> _Data supplied_
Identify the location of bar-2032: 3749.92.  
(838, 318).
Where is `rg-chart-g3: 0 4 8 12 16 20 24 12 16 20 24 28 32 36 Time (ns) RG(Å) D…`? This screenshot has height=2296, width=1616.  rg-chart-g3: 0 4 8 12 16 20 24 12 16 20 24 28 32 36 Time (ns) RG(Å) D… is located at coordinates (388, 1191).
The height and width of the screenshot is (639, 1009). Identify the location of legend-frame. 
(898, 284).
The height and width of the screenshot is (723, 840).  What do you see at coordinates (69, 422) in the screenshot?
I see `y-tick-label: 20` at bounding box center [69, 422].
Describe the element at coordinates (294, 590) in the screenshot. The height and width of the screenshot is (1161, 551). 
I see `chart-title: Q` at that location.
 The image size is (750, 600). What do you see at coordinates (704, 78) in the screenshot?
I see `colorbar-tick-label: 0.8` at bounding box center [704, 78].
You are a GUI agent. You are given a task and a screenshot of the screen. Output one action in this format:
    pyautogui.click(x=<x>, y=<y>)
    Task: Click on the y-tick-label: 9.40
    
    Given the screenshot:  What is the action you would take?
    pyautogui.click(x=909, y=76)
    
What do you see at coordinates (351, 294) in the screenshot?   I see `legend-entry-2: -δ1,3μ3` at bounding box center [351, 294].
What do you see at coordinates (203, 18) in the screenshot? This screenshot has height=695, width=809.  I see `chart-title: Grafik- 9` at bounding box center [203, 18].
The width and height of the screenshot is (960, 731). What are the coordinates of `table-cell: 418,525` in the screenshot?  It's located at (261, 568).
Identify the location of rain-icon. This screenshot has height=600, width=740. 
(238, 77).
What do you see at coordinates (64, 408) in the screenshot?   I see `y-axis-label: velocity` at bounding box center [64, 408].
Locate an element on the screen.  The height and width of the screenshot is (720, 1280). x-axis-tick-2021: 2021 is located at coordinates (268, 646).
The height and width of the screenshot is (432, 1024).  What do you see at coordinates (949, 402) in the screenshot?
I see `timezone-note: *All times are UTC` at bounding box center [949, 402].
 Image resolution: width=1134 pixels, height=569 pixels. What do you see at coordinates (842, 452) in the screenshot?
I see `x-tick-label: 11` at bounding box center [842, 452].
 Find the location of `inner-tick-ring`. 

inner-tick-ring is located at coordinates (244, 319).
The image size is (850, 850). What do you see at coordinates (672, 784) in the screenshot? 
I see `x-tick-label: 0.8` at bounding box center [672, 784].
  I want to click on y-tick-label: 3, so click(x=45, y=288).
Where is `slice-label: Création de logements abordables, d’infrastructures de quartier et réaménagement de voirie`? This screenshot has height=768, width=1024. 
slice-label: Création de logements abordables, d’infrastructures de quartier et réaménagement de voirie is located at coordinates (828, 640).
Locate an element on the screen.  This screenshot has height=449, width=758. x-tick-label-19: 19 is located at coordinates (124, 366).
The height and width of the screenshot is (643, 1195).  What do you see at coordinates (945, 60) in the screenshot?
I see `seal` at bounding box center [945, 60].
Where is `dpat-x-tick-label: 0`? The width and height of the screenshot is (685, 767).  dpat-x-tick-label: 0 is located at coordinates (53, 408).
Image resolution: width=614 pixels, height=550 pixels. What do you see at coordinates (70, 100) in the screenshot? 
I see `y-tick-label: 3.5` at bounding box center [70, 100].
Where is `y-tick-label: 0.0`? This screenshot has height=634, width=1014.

> _To-do item_
Please format all of the lines above as a Markdown table with the columns Row and Line, numbering each row and leaving out blank lines.

> _Response area_
| Row | Line |
|---|---|
| 1 | Identify the location of bar-2032: 3749.92.   |
| 2 | (838, 318). |
| 3 | Where is `rg-chart-g3: 0 4 8 12 16 20 24 12 16 20 24 28 32 36 Time (ns) RG(Å) D…`? This screenshot has height=2296, width=1616.  rg-chart-g3: 0 4 8 12 16 20 24 12 16 20 24 28 32 36 Time (ns) RG(Å) D… is located at coordinates (388, 1191). |
| 4 | The height and width of the screenshot is (639, 1009). Identify the location of legend-frame.  |
| 5 | (898, 284). |
| 6 | The height and width of the screenshot is (723, 840).  What do you see at coordinates (69, 422) in the screenshot? |
| 7 | I see `y-tick-label: 20` at bounding box center [69, 422]. |
| 8 | Describe the element at coordinates (294, 590) in the screenshot. The height and width of the screenshot is (1161, 551).  |
| 9 | I see `chart-title: Q` at that location. |
| 10 |  The image size is (750, 600). What do you see at coordinates (704, 78) in the screenshot? |
| 11 | I see `colorbar-tick-label: 0.8` at bounding box center [704, 78]. |
| 12 | You are a GUI agent. You are given a task and a screenshot of the screen. Output one action in this format: |
| 13 |     pyautogui.click(x=<x>, y=<y>) |
| 14 |     Task: Click on the y-tick-label: 9.40 |
| 15 |     Given the screenshot:  What is the action you would take? |
| 16 |     pyautogui.click(x=909, y=76) |
| 17 | What do you see at coordinates (351, 294) in the screenshot?   I see `legend-entry-2: -δ1,3μ3` at bounding box center [351, 294]. |
| 18 | What do you see at coordinates (203, 18) in the screenshot? This screenshot has height=695, width=809.  I see `chart-title: Grafik- 9` at bounding box center [203, 18]. |
| 19 | The width and height of the screenshot is (960, 731). What are the coordinates of `table-cell: 418,525` in the screenshot?  It's located at (261, 568). |
| 20 | Identify the location of rain-icon. This screenshot has height=600, width=740.  |
| 21 | (238, 77). |
| 22 | What do you see at coordinates (64, 408) in the screenshot?   I see `y-axis-label: velocity` at bounding box center [64, 408]. |
| 23 | Locate an element on the screen.  The height and width of the screenshot is (720, 1280). x-axis-tick-2021: 2021 is located at coordinates (268, 646). |
| 24 | The height and width of the screenshot is (432, 1024).  What do you see at coordinates (949, 402) in the screenshot? |
| 25 | I see `timezone-note: *All times are UTC` at bounding box center [949, 402]. |
| 26 |  Image resolution: width=1134 pixels, height=569 pixels. What do you see at coordinates (842, 452) in the screenshot? |
| 27 | I see `x-tick-label: 11` at bounding box center [842, 452]. |
| 28 |  Find the location of `inner-tick-ring`.  |
| 29 | inner-tick-ring is located at coordinates (244, 319). |
| 30 | The image size is (850, 850). What do you see at coordinates (672, 784) in the screenshot?  |
| 31 | I see `x-tick-label: 0.8` at bounding box center [672, 784]. |
| 32 |   I want to click on y-tick-label: 3, so click(x=45, y=288). |
| 33 | Where is `slice-label: Création de logements abordables, d’infrastructures de quartier et réaménagement de voirie`? This screenshot has height=768, width=1024.  |
| 34 | slice-label: Création de logements abordables, d’infrastructures de quartier et réaménagement de voirie is located at coordinates (828, 640). |
| 35 | Locate an element on the screen.  This screenshot has height=449, width=758. x-tick-label-19: 19 is located at coordinates (124, 366). |
| 36 | The height and width of the screenshot is (643, 1195).  What do you see at coordinates (945, 60) in the screenshot? |
| 37 | I see `seal` at bounding box center [945, 60]. |
| 38 | Where is `dpat-x-tick-label: 0`? The width and height of the screenshot is (685, 767).  dpat-x-tick-label: 0 is located at coordinates (53, 408). |
| 39 | Image resolution: width=614 pixels, height=550 pixels. What do you see at coordinates (70, 100) in the screenshot?  |
| 40 | I see `y-tick-label: 3.5` at bounding box center [70, 100]. |
| 41 | Where is `y-tick-label: 0.0`? This screenshot has height=634, width=1014. |